Questa foto
storica mi fa molto pensare, molto dice a quel microstorico di Racalmuto quale
orgogliosamente mi sento (e nient'altro). Il vestiario è molto emblematico e i
pantaloni alla zuava sembrano ancora quelli che facevano inorridire il bisnonno
di Tanu Savatteri al Mutuo Soccorso (non aveva altro di meglio da dire?). I
taschi poi e soprattutto certi birritta mi richiamano una pagina di Pirandello
che qui ho segnalato. Era sicuramente di domenica: il negozio di mio padre in
fondo alla piazzetta è chiuso.
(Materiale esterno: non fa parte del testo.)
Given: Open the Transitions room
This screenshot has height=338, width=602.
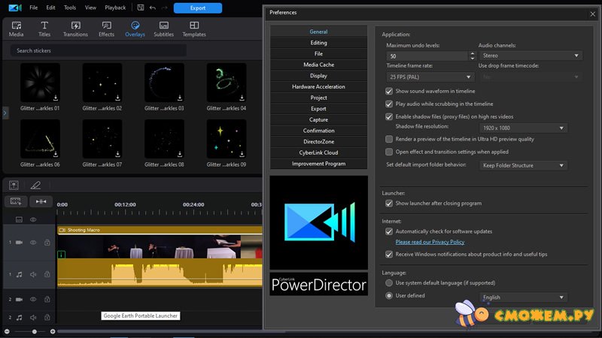Looking at the screenshot, I should pos(75,29).
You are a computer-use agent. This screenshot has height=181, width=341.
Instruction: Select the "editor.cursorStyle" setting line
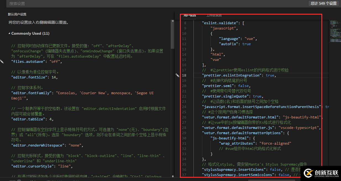(x=41, y=166)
Vi è poi nel lato dei galantuomini una
baracchetta che credo il fascismo imponesse ma nessun bivaccatore: i
galantuomini dell'epoca si potevano ancora permettere di vietare il passeggio
ai poveri plebei. Di nobile, oltre a un bassotto che credo abbia il paltò, vi è
parcheggiata in divieto di sosta (diremmo oggi) la celeberrima balilla dei due
o tre che allora potevano permettersela (Matina, donn'Agreliu e penso Giudice,
se l'agghiacciante tragedia di quella famiglia non si era ancora consumata).
L'abbigliamento e i sorprendenti divari di statura fisica mostrano surfatara e
salinara che la domenica pomeriggio (peraltro piovosa come testimonia uno dei
primi e solitari soggetti che si vede nel pianerottolo da cui discendere a lu
chianu castieddu) fotografano una antropologica realtà racalmutese di gente o
in corte giacchette o in strani pastrani o mantelli. Grande patetica realtà
della nostra genuina ed ancestrale umanità racalmutese. Viva Racalmuto tutta
schietta senza parrocchie e senza soprannomi devianti.